What you have to do:
Rewrite the records on the lines from the one holding "Beaufortain. (39, 379)" through the one holding "[Åpne meny] (347, 20)", inclusive, changing "Logg inn" to "Logg på" and keeping everything else the same. Omit the pictures from your answer.

Given entries:
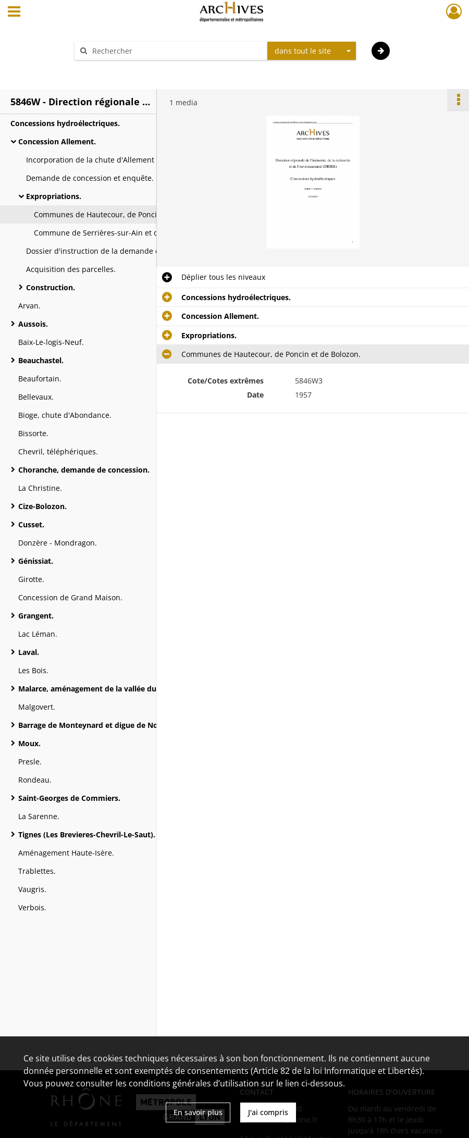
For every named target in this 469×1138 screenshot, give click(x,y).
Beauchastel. (41, 360)
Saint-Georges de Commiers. (69, 798)
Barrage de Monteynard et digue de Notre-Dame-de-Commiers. (122, 725)
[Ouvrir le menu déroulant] (14, 12)
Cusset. (31, 524)
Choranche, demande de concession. (84, 470)
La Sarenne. (38, 816)
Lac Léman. (37, 634)
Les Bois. (33, 670)
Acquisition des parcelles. (71, 269)
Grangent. (36, 616)
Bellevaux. (36, 397)
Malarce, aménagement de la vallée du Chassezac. (107, 689)
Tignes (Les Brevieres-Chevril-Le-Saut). (86, 834)
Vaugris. (32, 889)
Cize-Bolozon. (42, 506)
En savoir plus (198, 1112)
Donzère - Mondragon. (57, 543)
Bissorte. (33, 433)
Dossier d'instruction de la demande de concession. (116, 251)
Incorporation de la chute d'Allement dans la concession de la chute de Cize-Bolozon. (130, 160)
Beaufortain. (39, 379)
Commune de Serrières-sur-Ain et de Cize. (107, 233)
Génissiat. (35, 561)
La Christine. (40, 488)
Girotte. (31, 579)
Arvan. (29, 306)
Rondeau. (35, 780)
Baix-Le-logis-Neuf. (51, 342)
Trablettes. (37, 871)
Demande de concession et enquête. (90, 178)
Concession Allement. (57, 141)
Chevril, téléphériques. (58, 451)
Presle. (30, 761)
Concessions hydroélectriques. (65, 123)
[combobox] (311, 51)
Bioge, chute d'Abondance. (65, 415)
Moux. (29, 743)
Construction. (50, 287)
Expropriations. (53, 196)
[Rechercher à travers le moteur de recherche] (176, 50)
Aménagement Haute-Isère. (66, 853)
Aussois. (33, 324)
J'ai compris (268, 1112)
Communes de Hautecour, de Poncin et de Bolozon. (123, 214)
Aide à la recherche (114, 69)
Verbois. (32, 907)
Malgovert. (36, 707)
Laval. (28, 652)
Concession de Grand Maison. (70, 597)
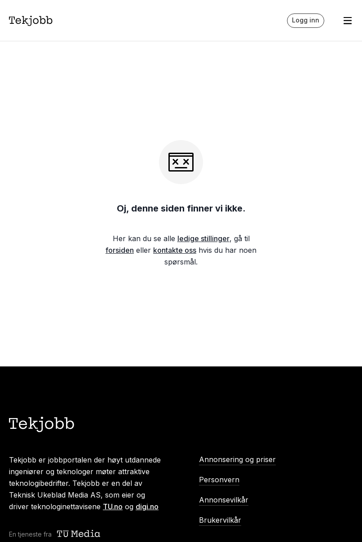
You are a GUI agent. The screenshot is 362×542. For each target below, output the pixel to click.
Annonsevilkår (223, 499)
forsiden (120, 250)
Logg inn (305, 20)
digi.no (147, 506)
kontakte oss (174, 250)
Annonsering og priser (237, 459)
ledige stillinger (203, 238)
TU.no (113, 506)
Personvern (219, 479)
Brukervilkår (220, 520)
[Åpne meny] (347, 20)
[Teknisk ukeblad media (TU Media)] (79, 534)
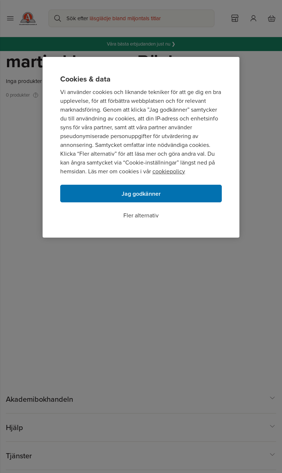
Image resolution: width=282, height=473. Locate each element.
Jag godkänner (141, 193)
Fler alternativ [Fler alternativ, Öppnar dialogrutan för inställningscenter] (141, 215)
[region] (141, 147)
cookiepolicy (168, 171)
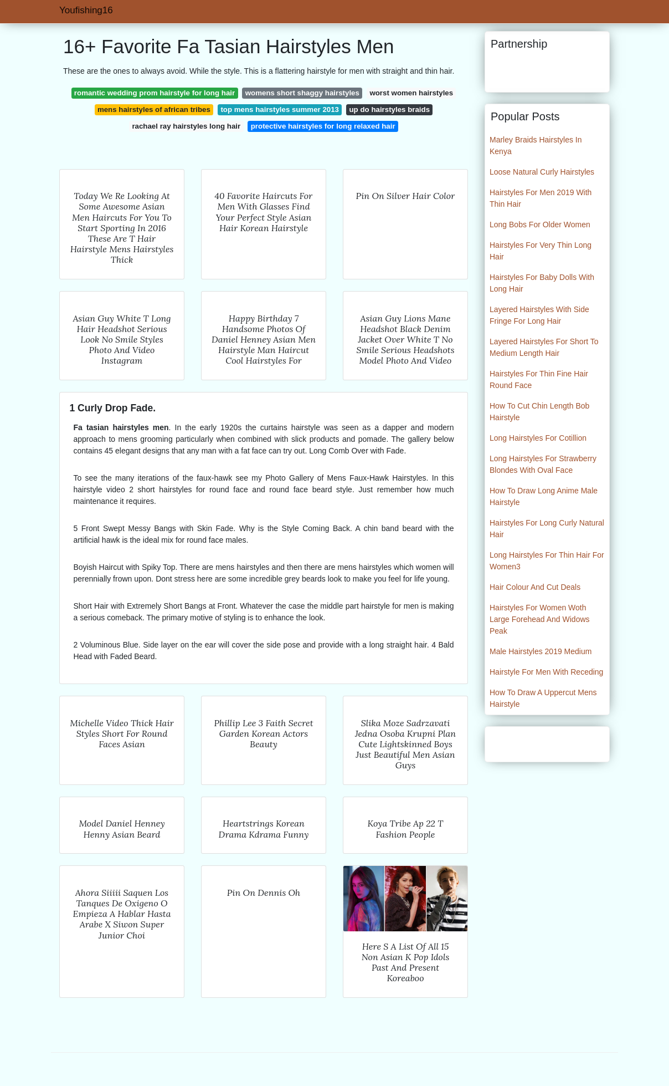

Response for this exercise:
Beaufortain. (39, 379)
Commune de Serrières-sur-Ain et de Cize. (107, 233)
Génissiat. (35, 561)
La Christine. (40, 488)
Girotte. (31, 579)
Arvan. (29, 306)
Rondeau. (35, 780)
Baix-Le-logis-Neuf. (51, 342)
Trablettes. (37, 871)
Demande de concession et enquête. (90, 178)
Concession Allement. (57, 141)
Chevril, téléphériques. (58, 451)
Presle. (30, 761)
Concessions hydroélectriques. (65, 123)
[combobox] (311, 51)
Bioge, chute d'Abondance. (65, 415)
Moux. (29, 743)
Construction. (50, 287)
Expropriations. (53, 196)
[Rechercher à travers le moteur de recherche] (176, 50)
Aménagement Haute-Isère. (66, 853)
Aussois. (33, 324)
J'ai compris (268, 1112)
Communes de Hautecour, de Poncin et de Bolozon. (123, 214)
Aide à la recherche (114, 69)
Verbois. (32, 907)
Malgovert. (36, 707)
Laval. (28, 652)
Concession de Grand Maison. (70, 597)
You are a GUI agent. The screenshot is 362×542. For each target below, output the pixel to click.
Annonsevilkår (223, 499)
forsiden (120, 250)
Logg på (305, 20)
digi.no (147, 506)
kontakte oss (174, 250)
Annonsering og priser (237, 459)
ledige stillinger (203, 238)
TU.no (113, 506)
Personvern (219, 479)
Brukervilkår (220, 520)
[Åpne meny] (347, 20)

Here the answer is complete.